TEXTAUSZUG:

= = = = = = =

Manchmal pausieren auch Arbeiter am Rast-Waggon, wie Günther Bub. Er kannte den Waggon zwar, ist jedoch zum ersten Mal hier. „Der Waggon ist mitten in der Prärie. Das ist romantisch.“ Auch drei ältere Herren haben es sich unter den Schirmen des Gartens gemütlich gemacht. Sie sind von Nürnberg nach Neuhaus mit dem Zug gefahren und von dort nach Rupprechtstegen gewandert. Bevor es mit dem Zug nach Nürnberg zurückgeht, gönnen sie sich etwas zu essen. Der Rast-Waggon ist eine schöne Idee, findet Karl-Heinz Stürmer. „Vor allem weil es in Rupprechtstegen keine Wirtschaft mehr gibt.“

Bevor der Waggon zur Rastmöglichkeit umfunktioniert wurde, war er ein vierachsiger Schnellzugwagen von 1930. Früher gehörte er der Deutschen Reichsbahn Gesellschaft. Bis in die 70er Jahre war er im Einsatz, danach machten sich Rost und Graffiti-Sprüher über ihn her. Später kaufte ihn die Gemeinde Hartenstein. Der Zug wurde aufbereitet und mit einem Tieflader nach Rupprechtstegen gebracht. Wer sich für die Geschichte des Waggons interessiert, kann ein paar Schritte zum nahegelegenen Häuschen machen. Dort hängt eine Chronologie.

= = = = = = =

DATENAUSZUG:
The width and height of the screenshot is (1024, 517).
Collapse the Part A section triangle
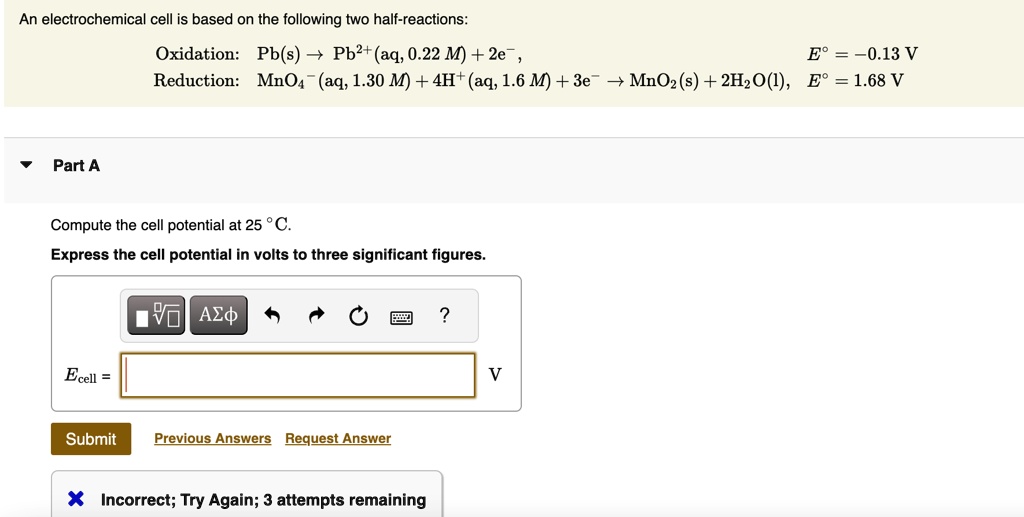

= = = = = = =

AUFGABENLISTE:
a - Wie lautet der Satz „Bis in die 70er Jahre war er im Einsatz, danach machten sich Rost und Graffiti-Sprüher über ihn her.“ aus dem Text über den Rast-Waggon auf Englisch?
b - Setze den Text über den Rast-Waggon im Anschluss an „Dort hängt eine Chronologie.“ mit einigen Sätzen fort.
Für das Folgende sind die Zeilen ohne Belang.

ANTWORTEN:
a - It was in service until the 1970s; after that, rust and graffiti sprayers went to work on it.

b -
Auch im Winter hat der Rast-Waggon geöffnet. Für Wärme sorgt eine Fußbodenheizung. Reschka und Graupner halten sich dann mit Veranstaltungen über Wasser. „Unsere liebsten Temperaturen sind um die 25 Grad Celsius“, sagt Reschka. Dann sind die meisten Sportler unterwegs.